- [Work order] All records should be reproduced verbatim.
******************************
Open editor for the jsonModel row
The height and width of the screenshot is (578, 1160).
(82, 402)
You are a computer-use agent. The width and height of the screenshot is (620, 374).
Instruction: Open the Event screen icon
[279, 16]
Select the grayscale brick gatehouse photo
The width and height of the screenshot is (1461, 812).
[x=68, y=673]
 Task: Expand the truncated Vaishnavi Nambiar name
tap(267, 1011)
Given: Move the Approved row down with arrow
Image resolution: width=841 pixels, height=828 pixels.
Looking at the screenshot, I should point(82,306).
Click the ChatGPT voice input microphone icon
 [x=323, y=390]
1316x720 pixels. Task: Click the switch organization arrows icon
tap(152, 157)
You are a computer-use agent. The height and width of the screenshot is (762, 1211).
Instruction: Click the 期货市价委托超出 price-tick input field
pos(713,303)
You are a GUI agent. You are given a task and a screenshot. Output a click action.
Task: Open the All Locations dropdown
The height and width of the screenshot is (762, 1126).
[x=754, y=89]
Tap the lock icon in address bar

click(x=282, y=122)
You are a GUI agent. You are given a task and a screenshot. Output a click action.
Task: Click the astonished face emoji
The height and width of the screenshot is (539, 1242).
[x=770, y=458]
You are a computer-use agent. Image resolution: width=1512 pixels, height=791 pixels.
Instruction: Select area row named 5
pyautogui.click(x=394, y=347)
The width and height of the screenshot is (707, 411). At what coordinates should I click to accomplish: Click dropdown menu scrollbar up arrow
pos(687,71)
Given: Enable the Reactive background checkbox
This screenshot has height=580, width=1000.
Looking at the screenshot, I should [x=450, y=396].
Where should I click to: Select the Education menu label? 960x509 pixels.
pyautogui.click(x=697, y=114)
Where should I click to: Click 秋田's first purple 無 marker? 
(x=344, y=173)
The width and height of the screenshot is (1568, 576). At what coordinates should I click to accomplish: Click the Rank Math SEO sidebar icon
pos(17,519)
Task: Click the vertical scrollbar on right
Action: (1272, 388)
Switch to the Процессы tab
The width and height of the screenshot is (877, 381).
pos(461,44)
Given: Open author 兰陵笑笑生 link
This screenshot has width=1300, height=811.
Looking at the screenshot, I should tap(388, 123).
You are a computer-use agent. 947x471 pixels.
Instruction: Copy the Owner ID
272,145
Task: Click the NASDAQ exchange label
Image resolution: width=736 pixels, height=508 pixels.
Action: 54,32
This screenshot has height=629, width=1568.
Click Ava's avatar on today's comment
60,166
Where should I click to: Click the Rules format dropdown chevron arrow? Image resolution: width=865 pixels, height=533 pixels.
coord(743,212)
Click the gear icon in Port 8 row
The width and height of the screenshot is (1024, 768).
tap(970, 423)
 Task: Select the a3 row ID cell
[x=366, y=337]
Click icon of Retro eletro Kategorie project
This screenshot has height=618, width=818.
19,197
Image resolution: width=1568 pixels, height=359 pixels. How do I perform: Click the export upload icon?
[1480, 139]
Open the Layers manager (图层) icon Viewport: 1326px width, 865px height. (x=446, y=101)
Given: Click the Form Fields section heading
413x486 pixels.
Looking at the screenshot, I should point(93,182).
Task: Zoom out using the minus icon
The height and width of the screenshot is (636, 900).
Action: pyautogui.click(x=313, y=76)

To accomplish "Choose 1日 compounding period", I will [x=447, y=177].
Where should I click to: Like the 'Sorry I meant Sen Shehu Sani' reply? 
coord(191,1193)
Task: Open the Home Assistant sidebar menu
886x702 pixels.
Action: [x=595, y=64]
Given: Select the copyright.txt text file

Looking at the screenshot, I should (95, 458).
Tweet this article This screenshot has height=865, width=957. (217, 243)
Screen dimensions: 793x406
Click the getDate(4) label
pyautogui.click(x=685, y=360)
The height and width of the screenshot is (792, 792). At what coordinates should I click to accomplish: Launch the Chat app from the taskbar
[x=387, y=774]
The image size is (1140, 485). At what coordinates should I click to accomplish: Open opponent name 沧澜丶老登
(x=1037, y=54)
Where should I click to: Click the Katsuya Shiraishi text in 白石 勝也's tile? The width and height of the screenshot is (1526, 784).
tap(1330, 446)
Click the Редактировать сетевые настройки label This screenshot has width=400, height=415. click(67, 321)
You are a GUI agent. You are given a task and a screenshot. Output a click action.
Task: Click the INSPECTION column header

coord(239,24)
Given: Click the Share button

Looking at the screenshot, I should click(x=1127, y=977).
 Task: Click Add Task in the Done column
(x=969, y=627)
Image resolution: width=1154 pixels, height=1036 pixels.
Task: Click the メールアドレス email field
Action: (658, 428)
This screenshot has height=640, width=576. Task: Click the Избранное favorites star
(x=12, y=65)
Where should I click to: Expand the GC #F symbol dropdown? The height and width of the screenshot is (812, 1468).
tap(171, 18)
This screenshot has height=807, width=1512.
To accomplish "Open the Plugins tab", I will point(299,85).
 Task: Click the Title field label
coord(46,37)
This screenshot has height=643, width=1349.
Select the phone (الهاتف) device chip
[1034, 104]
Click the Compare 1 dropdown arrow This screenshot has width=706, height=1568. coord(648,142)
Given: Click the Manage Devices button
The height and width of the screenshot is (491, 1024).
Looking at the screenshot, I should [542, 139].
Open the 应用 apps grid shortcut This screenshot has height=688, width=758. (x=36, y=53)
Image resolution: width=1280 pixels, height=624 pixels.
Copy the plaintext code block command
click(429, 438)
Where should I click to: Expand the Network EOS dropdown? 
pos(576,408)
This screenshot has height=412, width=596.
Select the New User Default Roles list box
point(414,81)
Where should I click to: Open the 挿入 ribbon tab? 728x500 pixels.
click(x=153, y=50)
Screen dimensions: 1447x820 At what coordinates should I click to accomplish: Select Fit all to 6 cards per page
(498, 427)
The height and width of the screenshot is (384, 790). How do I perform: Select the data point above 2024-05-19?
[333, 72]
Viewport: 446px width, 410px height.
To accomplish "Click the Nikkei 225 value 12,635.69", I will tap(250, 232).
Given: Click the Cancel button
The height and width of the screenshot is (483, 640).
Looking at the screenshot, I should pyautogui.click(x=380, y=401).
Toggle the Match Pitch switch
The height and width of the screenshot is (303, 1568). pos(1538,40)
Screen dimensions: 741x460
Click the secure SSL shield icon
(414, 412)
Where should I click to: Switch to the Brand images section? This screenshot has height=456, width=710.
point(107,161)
******************************
- [Final answer]
Open editor for the jsonModel row
The height and width of the screenshot is (578, 1160).
(82, 402)
You are a computer-use agent. The width and height of the screenshot is (620, 374).
Instruction: Open the Event screen icon
[279, 16]
Select the grayscale brick gatehouse photo
The width and height of the screenshot is (1461, 812).
[x=68, y=673]
 Task: Expand the truncated Vaishnavi Nambiar name
tap(267, 1011)
Given: Move the Approved row down with arrow
Image resolution: width=841 pixels, height=828 pixels.
Looking at the screenshot, I should point(82,306).
Click the ChatGPT voice input microphone icon
 [x=323, y=390]
1316x720 pixels. Task: Click the switch organization arrows icon
tap(152, 157)
You are a computer-use agent. The height and width of the screenshot is (762, 1211).
Instruction: Click the 期货市价委托超出 price-tick input field
pos(713,303)
You are a GUI agent. You are given a task and a screenshot. Output a click action.
Task: Open the All Locations dropdown
The height and width of the screenshot is (762, 1126).
[x=754, y=89]
Tap the lock icon in address bar

click(x=282, y=122)
You are a GUI agent. You are given a task and a screenshot. Output a click action.
Task: Click the astonished face emoji
The height and width of the screenshot is (539, 1242).
[x=770, y=458]
You are a computer-use agent. Image resolution: width=1512 pixels, height=791 pixels.
Instruction: Select area row named 5
pyautogui.click(x=394, y=347)
The width and height of the screenshot is (707, 411). At what coordinates should I click to accomplish: Click dropdown menu scrollbar up arrow
pos(687,71)
Given: Enable the Reactive background checkbox
This screenshot has height=580, width=1000.
Looking at the screenshot, I should [x=450, y=396].
Where should I click to: Select the Education menu label? 960x509 pixels.
pyautogui.click(x=697, y=114)
Where should I click to: Click 秋田's first purple 無 marker? 
(x=344, y=173)
The width and height of the screenshot is (1568, 576). At what coordinates should I click to accomplish: Click the Rank Math SEO sidebar icon
pos(17,519)
Task: Click the vertical scrollbar on right
Action: (1272, 388)
Switch to the Процессы tab
The width and height of the screenshot is (877, 381).
pos(461,44)
Given: Open author 兰陵笑笑生 link
This screenshot has width=1300, height=811.
Looking at the screenshot, I should tap(388, 123).
You are a computer-use agent. 947x471 pixels.
Instruction: Copy the Owner ID
272,145
Task: Click the NASDAQ exchange label
Image resolution: width=736 pixels, height=508 pixels.
Action: 54,32
This screenshot has height=629, width=1568.
Click Ava's avatar on today's comment
60,166
Where should I click to: Click the Rules format dropdown chevron arrow? Image resolution: width=865 pixels, height=533 pixels.
coord(743,212)
Click the gear icon in Port 8 row
The width and height of the screenshot is (1024, 768).
tap(970, 423)
 Task: Select the a3 row ID cell
[x=366, y=337]
Click icon of Retro eletro Kategorie project
This screenshot has height=618, width=818.
19,197
Image resolution: width=1568 pixels, height=359 pixels. How do I perform: Click the export upload icon?
[1480, 139]
Open the Layers manager (图层) icon Viewport: 1326px width, 865px height. (x=446, y=101)
Given: Click the Form Fields section heading
413x486 pixels.
Looking at the screenshot, I should point(93,182).
Task: Zoom out using the minus icon
The height and width of the screenshot is (636, 900).
Action: pyautogui.click(x=313, y=76)

To accomplish "Choose 1日 compounding period", I will [x=447, y=177].
Where should I click to: Like the 'Sorry I meant Sen Shehu Sani' reply? 
coord(191,1193)
Task: Open the Home Assistant sidebar menu
886x702 pixels.
Action: [x=595, y=64]
Given: Select the copyright.txt text file

Looking at the screenshot, I should (95, 458).
Tweet this article This screenshot has height=865, width=957. (217, 243)
Screen dimensions: 793x406
Click the getDate(4) label
pyautogui.click(x=685, y=360)
The height and width of the screenshot is (792, 792). At what coordinates should I click to accomplish: Launch the Chat app from the taskbar
[x=387, y=774]
The image size is (1140, 485). At what coordinates should I click to accomplish: Open opponent name 沧澜丶老登
(x=1037, y=54)
Where should I click to: Click the Katsuya Shiraishi text in 白石 勝也's tile? The width and height of the screenshot is (1526, 784).
tap(1330, 446)
Click the Редактировать сетевые настройки label This screenshot has width=400, height=415. click(67, 321)
You are a GUI agent. You are given a task and a screenshot. Output a click action.
Task: Click the INSPECTION column header

coord(239,24)
Given: Click the Share button

Looking at the screenshot, I should click(x=1127, y=977).
 Task: Click Add Task in the Done column
(x=969, y=627)
Image resolution: width=1154 pixels, height=1036 pixels.
Task: Click the メールアドレス email field
Action: (658, 428)
This screenshot has height=640, width=576. Task: Click the Избранное favorites star
(x=12, y=65)
Where should I click to: Expand the GC #F symbol dropdown? The height and width of the screenshot is (812, 1468).
tap(171, 18)
This screenshot has height=807, width=1512.
To accomplish "Open the Plugins tab", I will point(299,85).
 Task: Click the Title field label
coord(46,37)
This screenshot has height=643, width=1349.
Select the phone (الهاتف) device chip
[1034, 104]
Click the Compare 1 dropdown arrow This screenshot has width=706, height=1568. coord(648,142)
Given: Click the Manage Devices button
The height and width of the screenshot is (491, 1024).
Looking at the screenshot, I should [542, 139].
Open the 应用 apps grid shortcut This screenshot has height=688, width=758. (x=36, y=53)
Image resolution: width=1280 pixels, height=624 pixels.
Copy the plaintext code block command
click(429, 438)
Where should I click to: Expand the Network EOS dropdown? 
pos(576,408)
This screenshot has height=412, width=596.
Select the New User Default Roles list box
point(414,81)
Where should I click to: Open the 挿入 ribbon tab? 728x500 pixels.
click(x=153, y=50)
Screen dimensions: 1447x820 At what coordinates should I click to accomplish: Select Fit all to 6 cards per page
(498, 427)
The height and width of the screenshot is (384, 790). How do I perform: Select the data point above 2024-05-19?
[333, 72]
Viewport: 446px width, 410px height.
To accomplish "Click the Nikkei 225 value 12,635.69", I will tap(250, 232).
Given: Click the Cancel button
The height and width of the screenshot is (483, 640).
Looking at the screenshot, I should pyautogui.click(x=380, y=401).
Toggle the Match Pitch switch
The height and width of the screenshot is (303, 1568). pos(1538,40)
Screen dimensions: 741x460
Click the secure SSL shield icon
(414, 412)
Where should I click to: Switch to the Brand images section? This screenshot has height=456, width=710.
point(107,161)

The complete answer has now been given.